Endnotes:  I am also writing this now, in the dead of winter, because two people, camp people,  are on my mind. One is Paul Cullen, who died last month and was a legend in his own time, as the director of a very different kind of camp, one for developmentally disabled and autistic children and adults including my elder son. A camp, with far more challenges, than a homesick little girl. Yet Paul’s Camp Loyaltown had the same values as Well-Met. It presumed competence and it offered choices.
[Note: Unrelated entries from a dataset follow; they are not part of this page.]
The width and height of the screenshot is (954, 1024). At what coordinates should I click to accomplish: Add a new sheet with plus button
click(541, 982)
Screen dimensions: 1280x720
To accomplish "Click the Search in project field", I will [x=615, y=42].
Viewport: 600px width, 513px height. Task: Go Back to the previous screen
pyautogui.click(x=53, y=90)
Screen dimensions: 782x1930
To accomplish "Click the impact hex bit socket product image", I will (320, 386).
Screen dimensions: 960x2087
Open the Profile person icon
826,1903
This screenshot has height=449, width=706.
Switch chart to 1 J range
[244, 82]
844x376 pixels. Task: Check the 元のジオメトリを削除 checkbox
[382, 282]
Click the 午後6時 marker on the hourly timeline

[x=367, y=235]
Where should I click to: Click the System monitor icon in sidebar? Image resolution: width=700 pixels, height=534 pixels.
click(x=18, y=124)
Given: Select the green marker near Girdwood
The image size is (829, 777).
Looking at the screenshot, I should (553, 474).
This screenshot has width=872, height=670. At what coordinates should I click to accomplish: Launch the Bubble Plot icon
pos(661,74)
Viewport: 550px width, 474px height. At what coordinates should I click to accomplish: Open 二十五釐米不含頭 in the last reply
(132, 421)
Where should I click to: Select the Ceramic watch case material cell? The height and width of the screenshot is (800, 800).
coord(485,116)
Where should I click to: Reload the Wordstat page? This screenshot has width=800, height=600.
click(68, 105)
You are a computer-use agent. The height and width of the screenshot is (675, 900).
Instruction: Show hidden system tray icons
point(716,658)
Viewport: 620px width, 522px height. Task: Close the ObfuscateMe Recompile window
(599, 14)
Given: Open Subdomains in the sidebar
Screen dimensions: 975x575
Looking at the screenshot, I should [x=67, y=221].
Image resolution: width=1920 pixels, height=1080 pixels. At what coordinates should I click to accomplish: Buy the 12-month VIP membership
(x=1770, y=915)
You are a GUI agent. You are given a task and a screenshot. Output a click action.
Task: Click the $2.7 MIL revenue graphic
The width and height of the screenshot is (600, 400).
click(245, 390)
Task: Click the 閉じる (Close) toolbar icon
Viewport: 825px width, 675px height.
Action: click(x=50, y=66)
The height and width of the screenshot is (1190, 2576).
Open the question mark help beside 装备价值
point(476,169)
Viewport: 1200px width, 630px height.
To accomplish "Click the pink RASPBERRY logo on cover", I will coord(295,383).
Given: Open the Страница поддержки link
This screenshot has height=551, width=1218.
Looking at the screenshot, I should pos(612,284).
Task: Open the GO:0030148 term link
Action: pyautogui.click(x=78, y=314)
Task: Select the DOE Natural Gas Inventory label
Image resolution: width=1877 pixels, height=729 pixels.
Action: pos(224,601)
The other person who comes to mind as I write about camp is Oksana Fuk. I have written about her a few times, mostly about her life in Ukraine, as war rages. Oksana was among a number of Eastern Europeans recruited by Paul Cullen years ago—to be Camp Loyaltown counselors. Now, she lives in her hometown, Ternopil, Ukraine and is a mother and a college administrator. Since the invasion three years ago we have checked in with one another, by email, several times a month. She writes about  her efforts to help, educate and train internal refugees and returning soldiers. Ternopil, in the west  of Ukraine, should be relatively safe. It isn’t.

From Oksana’s most recent email: “We were attacked and this is the apartment building near my parents.” She attached a photo of a destroyed, burned-down structure… “Crazy night. No safe place in Ukraine these days, unfortunately.” Her words reminded me of the folk songs my Wel-Met counselors would sing around the campfire, strumming their guitars. Vintage songs and new ones, written and/or performed by Joan Baez, Woody Guthrie, Phil Ochs, Buffy Saint-Marie, Pete Seeger and others. I still hear the lyrics. Words like Seeger’s:  “I’m gonna lay down that atom bomb/Down by the riverside down by the riverside/Down by the riverside/ I’m gonna lay down that atom bomb/Down by the riverside study war no more.”

 And words from an old German song, sung by those who resisted Hitler. Its title “Die Gedanken Sind Frei,” means “thoughts are free.” These are its lyrics translated, as I first heard them in camp as an eight-year-old: “My thoughts will not cater/ To duke or dictator/No man can deny/Die Gedanken sind frei!/And if tyrants take me/And throw me in prison,/My thoughts will burst free/Like blossoms in season/Foundations will crumble/The structure will tumble,/And free men will cry/Die Gedanken sind frei!”

Remembering these lyrics in these times is why for me camp matters, even—and perhaps especially—in the dead of winter.